Kerumitan itu juga diakui Ramzi Salman, Penasihat Menteri Pertambangan dan Energi Qatar yang juga mantan sekjen OPEC.

Menurut dia, persoalan minyak dan devaluasi dolar adalah tema yang terus dibahas dan dicarikan solusinya di OPEC sejak awal berdirinya lembaga itu. Bahkan persoalan minyak dan devaluasi mata uang jauh lebih tua lagi.

Dia memberikan contoh pada 1930, Menkeu Irak Sassoon Kheduri pernah meminta Inggris mengaitkan pound sebagai mata uang resmi dalam transaksi minyak dengan emas. Hasilnya, beberapa tahun kemudian, ketika mata uang Inggris merosot, para produsen minyak di Timur Tengah tidak harus mengalami kerugian.
Harga basket OPEC

Stabilisasi harga minyak dalam kaitannya dengan mata uang dan inflasi juga sudah dibahas dalam berbagai pertemuan mulai dari Caracas, Beirut, sampai Genewa sejak periode 70-an hingga 90-an.
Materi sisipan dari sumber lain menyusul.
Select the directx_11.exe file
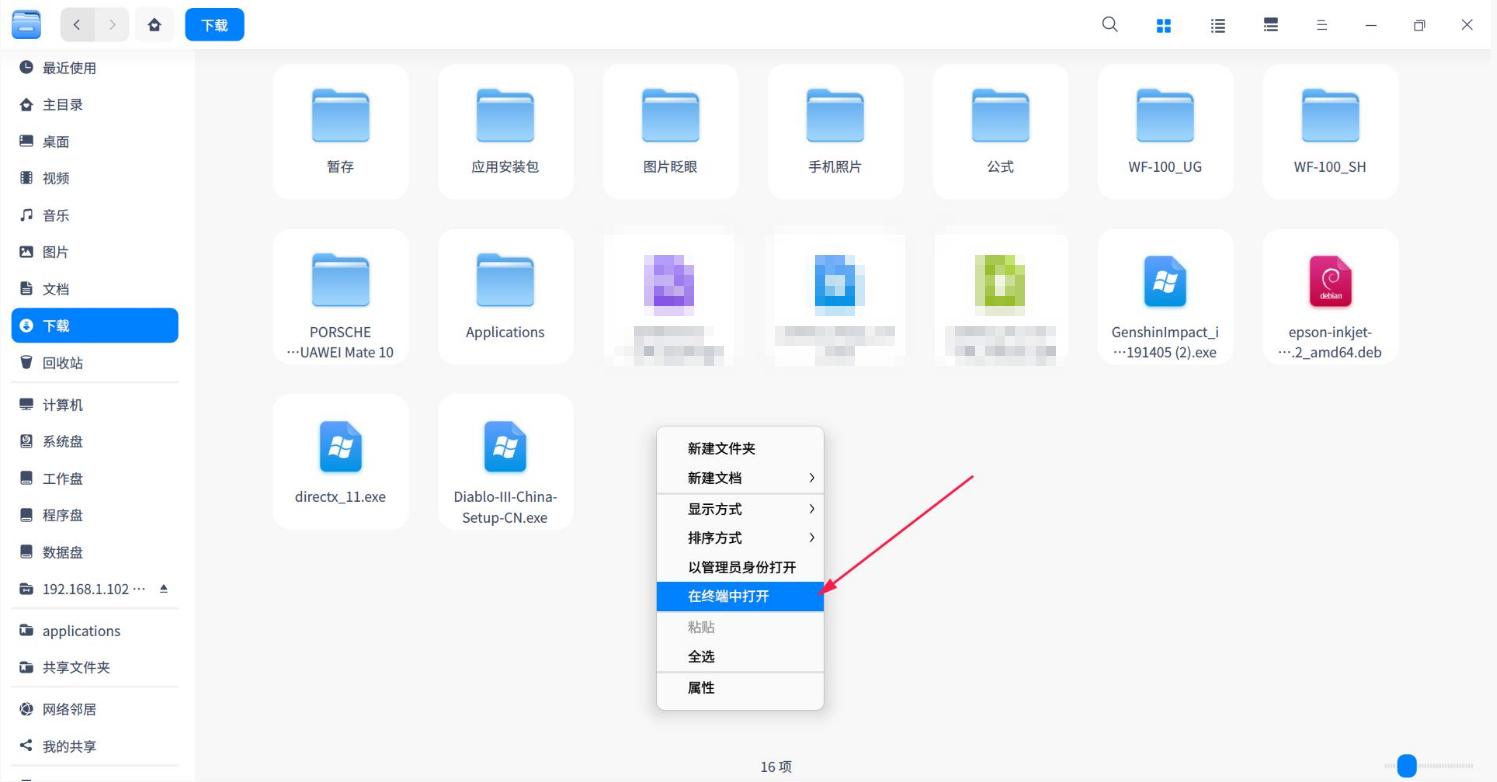Image resolution: width=1497 pixels, height=782 pixels. point(340,462)
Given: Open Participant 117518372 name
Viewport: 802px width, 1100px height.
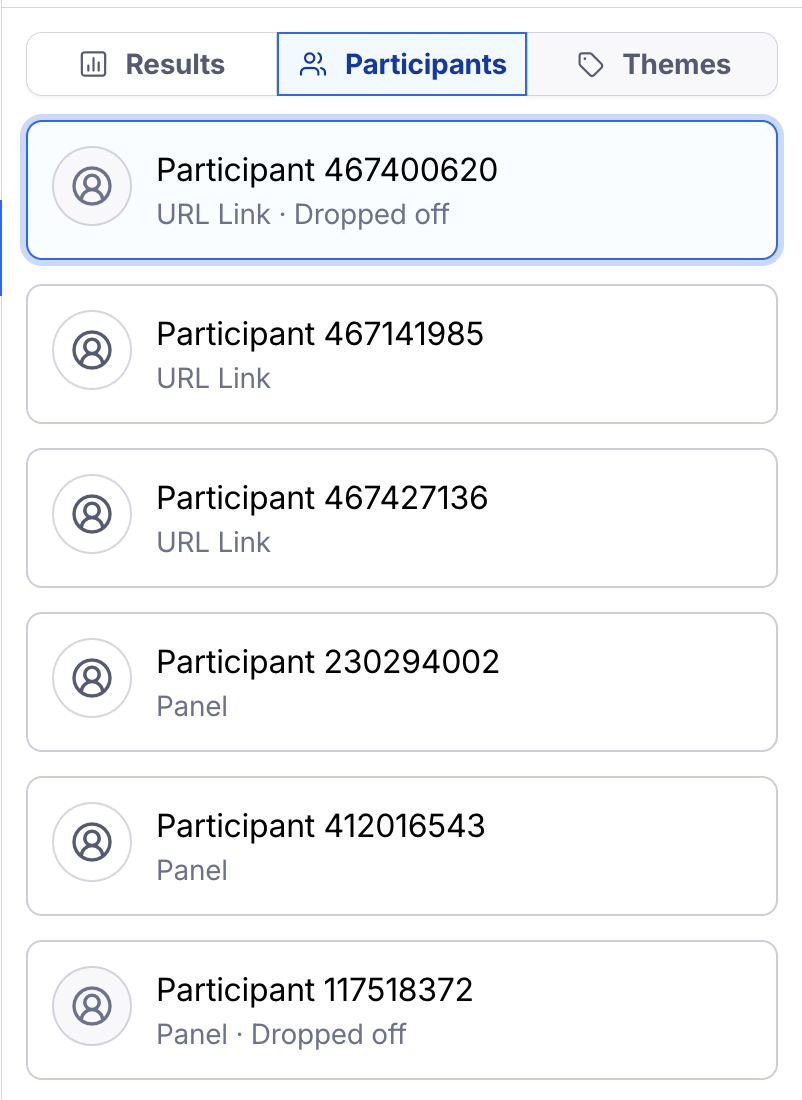Looking at the screenshot, I should [315, 990].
Salah satu keputusan cukup penting terjadi pada 28 Juni 1979 di Genewa ketika OPEC untuk pertama kali menetapkan sebuah kisaran harga. Saat itu, harga ditetapkan US$18 per barel dengan premium US$2 per barel dan harga maksimal US$23,5.

Ikuti dolar

Menurut Salman, fluktuasi harga minyak seperti komoditas barang dan jasa lainnya memang harus mengikuti dolar. Menurut dia, justru tidak masuk akal kalau orang mempersoalkan dolar dan menginginkan euro sebagai gantinya. "Bukankah AS adalah importir terbesar minyak. Lalu siapa yang untung kalau minyak dihargakan dalam euro."
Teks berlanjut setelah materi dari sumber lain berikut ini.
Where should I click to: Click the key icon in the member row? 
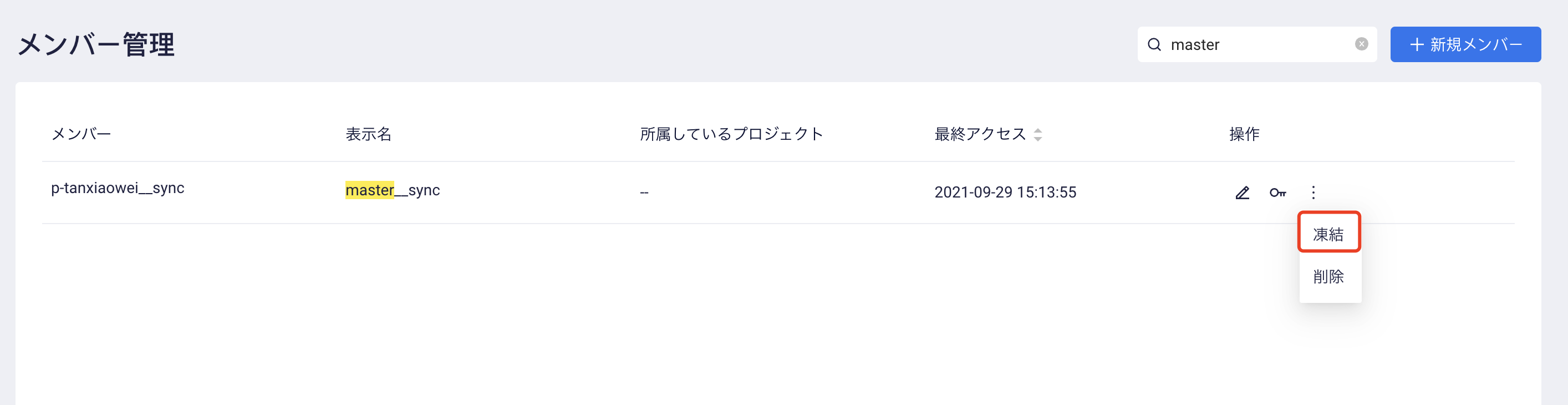1277,193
Sejak akhir 1986, OPEC menetapkan harga rujukan US$18 per barel. Harga rujukan itu diperbesar menjadi US$21 per barel pada 27 Juli 1990 dan akhirnya ditetapkan dalam kisaran US$22-US$28 per barel pada Maret 2000. Bahkan, pada saat itu juga sudah ditetapkan kisaran harga dalam euro.

Kalkulasi politis

Salman malah berpendapat menggantikan dolar ke euro-mengubah petro-dolar ke petro-euro-sebagai mata uang resmi seperti dipelopori Saddam Husein semata-mata merupakan kalkulasi politik.

Salman bisa saja benar. Tetapi harap diingat bahwa tekanan untuk menggeser hegemoni petro-dolar bukan hanya kalkulasi bisnis semata.

Banyak negara sudah muak dengan keangkuhan AS yang sering kali mempraktikkan imperalisme dengan bungkusan demokrasi. Tetapi perlu dicatat, menggeser hegemoni petro-dolar akan melibatkan kepentingan banyak negara.

Simak saja pengakuan Javad Yarjanis terhadap faktor Inggris dan Norwegia. Andaikan saja dua negara pengekspor minyak Eropa itu juga memilih euro, akan sangat mendukung pergeseran tersebut.

Atau faktor Cina dan Jepang. Ekonomi Cina, misalnya, yang menurut prediksi Lehman Brothers tumbuh 8% tahun ini, tentu butuh energi sangat besar. Menurut laporan International Energy Agency, Cina kini mengkonsumsi minyak 5,8 juta barel per hari, menggeser posisi Jepang sebagai konsumen minyak nomor dua terbesar di dunia setelah AS.

Tentu banyak spekulasi yang mengaitkan kedekatan ideologis Cina dengan Rusia dan Venezuela, sehingga negara itu lebih cenderung mendukung upaya menggantikan dolar dengan euro sebagai alat dalam transaksi minyak.

Tetapi, hubungan dagang AS dan Cina juga tidak kalah hebatnya. Apalagi, AS masih memiliki kartu cukup penting setelah mencaplok Irak, yang memiliki cadangan minyak terbesar kedua di dunia.

Aksi militer AS itu, sedikitnya memberikan tekanan psikologis kepada pemimpin negara lain yang mengikuti aksi Saddam memilih euro.

Selain itu, dengan melepaskan Irak yang bisa mengekspor minyak 2 juta barel perhari dari kungkungan OPEC, AS memiliki posisi tawar dalam memainkan harga minyak dunia.

Dalam kompleksitas tarik menarik kepentingan demikian, mudah-mudahan saja terjadi sebuah solusi yang menguntungkan semua pihak.

Mungkin benar bahwa perubahan dari petro-dolar ke petro-euro akan mengubah tata dunia seperti ditulis Bernd Kling dalam artikelnya Der Euro als Wunderwaffe.

Tetapi akan lebih baik lagi, kalau transaksi minyak diperdagangkan dalam sejumlah mata uang kuat seperti euro, dolar, yen dan yuan. Itu akan menjadi sebuah solusi yang diharapkan bisa mereduksi hegemoni AS dengan petro-dolarnya, sekaligus mencegah hegemoni baru kalau hanya sekadar menggantikan dolar dengan euro.

Hanya dengan demikian, perubahan menuju dunia yang lebih adil lebih dimungkinkan.